Le voyage de Robey Childs, Robert Olmstead
Robey Childs, quatorze ans, vit avec sa mère dans la ferme familiale pendant que son père est parti combattre avec les Confédérés. En ce jour de mai 1863, la mère de Robey a appris la mort du Lieutenant Général Thomas « Stonewall » Jackson aux ordres duquel son mari combat. Une mort qui, pour elle, annonce la fin de la guerre ; c’est pourquoi elle confie à Robey la mission d’aller chercher son père et de le ramener à la maison avant la fin du mois de juillet. Avant les moissons. Vêtu d’une veste réversible dotée d’un côté gris confédéré et d’un côté bleu de l’Union, montant une vieille rosse avant qu’un voisin lui donne un étonnant cheval noir charbon, Robey Childs débute alors un périple qui va l’amener à connaître intimement la nature humaine et en particulier ses aspects les plus sombres.
Le voyage de Robey Childs est évidemment un roman sur l’horreur et l’absurdité de la guerre – « Il se dit que si tous ces hommes étaient morts en combattant la guerre, c’était donc que la guerre était en train de gagner » – et surtout de cette guerre civile qui, un siècle et demi après, continue de hanter la mémoire américaine, et constitue la première tuerie à grande échelle de l’ère industrielle :
« On pouvait trouver là, éparpillé sur ces quelques centaines d’hectares, tout ce qui constitue un être humain, à l’intérieur comme à l’extérieur. Il y avait assez de membres et d’organes, de têtes et de mains, de côtes et de pieds pour raccommoder corps après corps – il ne manquait que le fil et l’aiguille. Et une couturière céleste. »
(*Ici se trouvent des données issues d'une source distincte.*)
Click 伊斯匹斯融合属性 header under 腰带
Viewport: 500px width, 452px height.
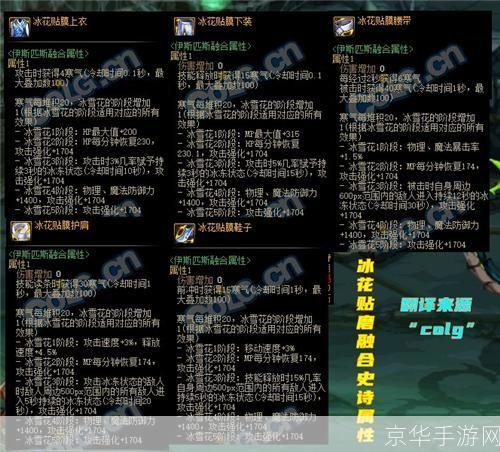(x=373, y=49)
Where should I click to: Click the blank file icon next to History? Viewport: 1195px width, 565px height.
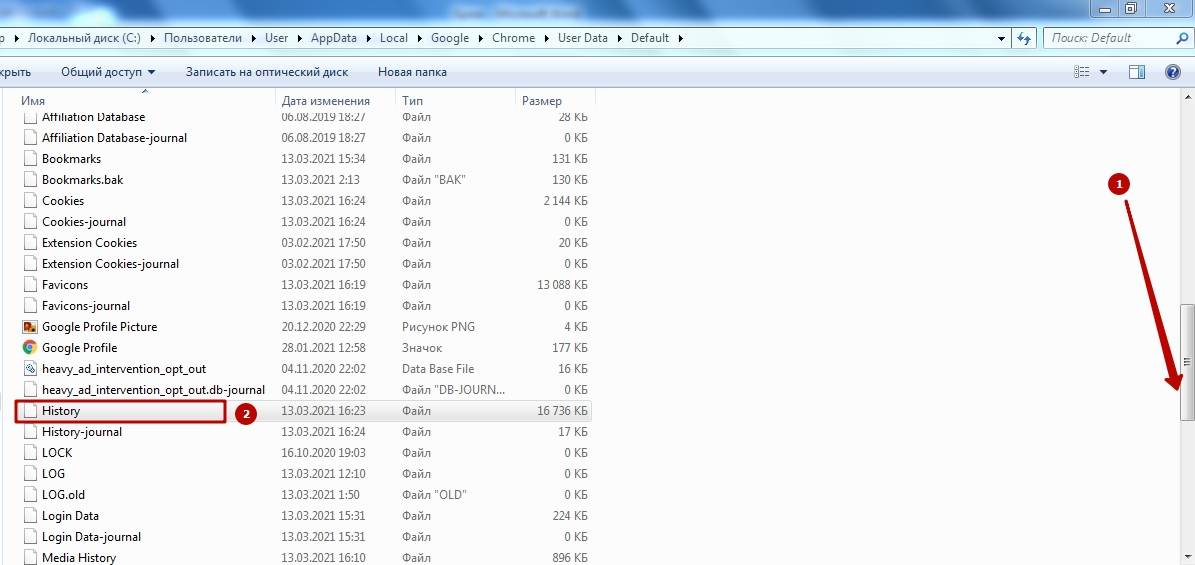coord(30,411)

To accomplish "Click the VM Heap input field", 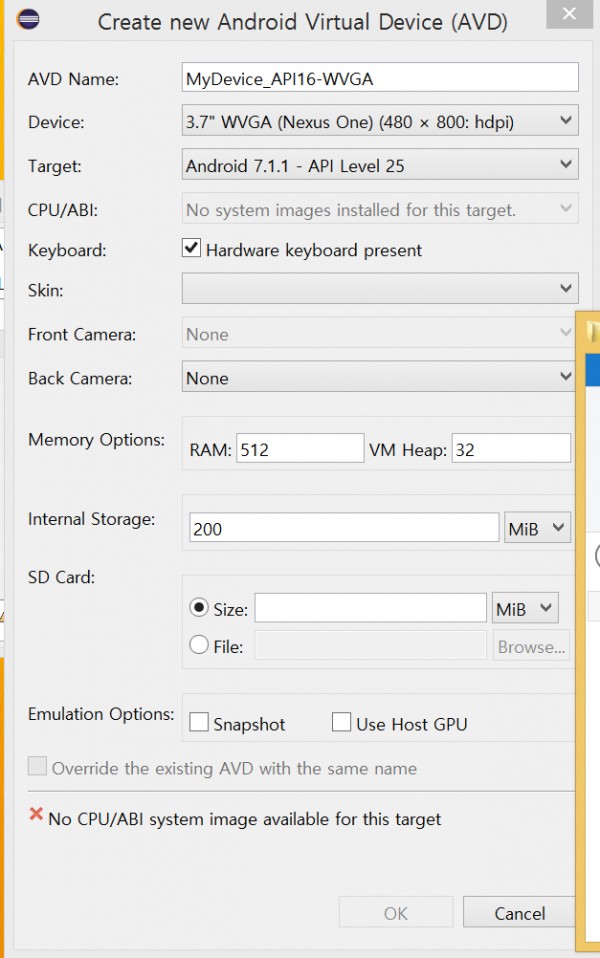I will 511,449.
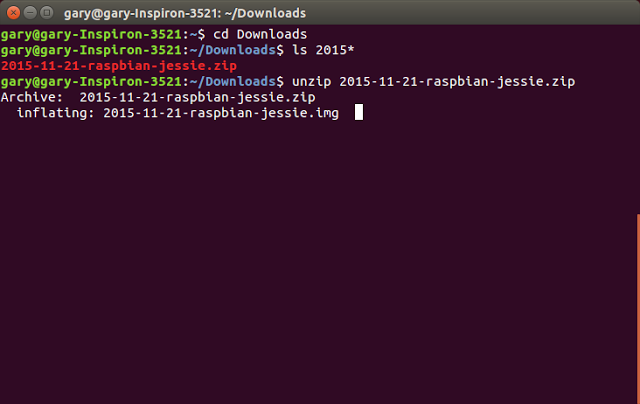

Mais Le voyage de Robey Childs est avant tout un roman, ou plutôt un conte tant on a souvent la sensation de flotter dans un monde onirique, initiatique. C’est plus à la recherche de l’homme qu’il va devenir que de son père que part Robey Childs. Et de sa ferme de Virginie au champ de bataille de Gettysburg, croisant en route bandes de francs tireurs, civils en déroute ou ce petit homme portant le scalp d’une vieille dame, véritable créature issue d’un conte des frères Grimm, le jeune homme apprend autant sur les autres que sur lui-même, sur la véritable nature du courage, sur la lâcheté, grande ou petite, qu’elle soit sienne ou d’autrui.
Parfois naïf mais d’une grande puissance d’évocation, le roman de Robert Olmstead se révèle être un fort beau livre dans lequel la fureur et le sang, s’ils plongent le héros dans l’horreur et le mènent à se confronter à ce qu’il y a de pire dans la nature humaine, ne parviennent pas a annihiler la part d’humanité qui subsiste chez la plupart des hommes et femmes que croise Robey, et encore moins celle de Robey lui-même qui, peut-être, donnera naissance au bout du compte à un homme nouveau.
Robert Olmstead, Le voyage de Robey Childs (Coal Black Horse, 2007), Gallmeister, 2014. Traduit par François Happe.